01 de setembro de 2009 | 15h15

Descobrir que algumas pessoas são mais especiais do que outras não me surpreende, mas como e por que isso acontece permanecerá eternamente um mistério. Tudo bem: afinidade e carinho não precisam necessariamente ser explicados com palavras.

Aplicando isso à minha realidade, gostaria de fazer uma pequena homenagem a uma das pessoas mais queridas que passaram pela minha vida (o mais correto seria dizer que fui eu quem passou pela dela), que partiu na última quarta-feira.

Como todo ocidental, não sei lidar com a morte. Porém, mais do que isso, não consigo compreender como alguém tão familiar, que esteve presente nos meus 39 anos de existência, simplesmente deixou de existir. Parece óbvio, mas não é.

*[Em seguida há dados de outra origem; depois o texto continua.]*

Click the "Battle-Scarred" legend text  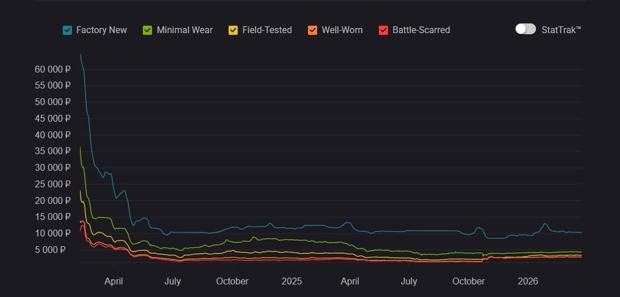(421, 30)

Minha tia deixa de existir fisicamente, só para deixar claro. Devido à idade avançada, eu já não a encontrava pessoalmente há algum tempo. Mas seu rosto e seu jeito continuam – e continuarão – gravados em alguma amada gaveta da minha memória, compartimento que acessarei ao ouvir seu nome ou ver pequenas coisas que a tragam de volta, nem que seja por um momento singelo e efêmero.

Pessoas são conexões. E, como tal, ela era ligada à outra pessoa que me deixou e que faz a maior falta. Minha avó e minha tia eram queridas por diversas razões que não vêm ao caso, mas principalmente porque simbolizavam na minha cabeça um mundo melhor, mais correto, mais ‘do bem’.

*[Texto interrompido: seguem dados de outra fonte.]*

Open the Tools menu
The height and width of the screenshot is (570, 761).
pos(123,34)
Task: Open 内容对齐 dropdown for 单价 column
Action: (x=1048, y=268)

É claro que elas tinham seus defeitos e certamente discordariam de mim em dezenas de questões, mas não é disso que estou tratando aqui: estou tratando de algo maior, como valores, ética, verdades. Algo que existe cada vez menos ao nosso redor.

Me desculpe se o texto saiu um pouco triste para um domingo de manhã. Não foi a intenção. Nem ela gostaria, como leitora assídua desta coluna. Tentando encerrá-la com um (artificial) tom de otimismo, cito uma prima que durante o velório se utilizou da velha expressão ‘ela finalmente descansou’. Descansar, nada mais justo. Para a família é sempre difícil aceitar, mas todos temos uma história de vida, um caminho a percorrer antes de chegar a um determinado destino.

Onde é esse destino? Sei lá, cada um que busque o seu. E torça para ir embora no momento em que, simplesmente, como se a morte fosse uma escolha, se deseje apenas isso: descansar.
É triste dizer adeus, mas talvez seja possível reduzir esse sentimento de impotência acrescentando uma palavra ao final da frase.

Portanto… adeus, tia Olga. Adeus e obrigado.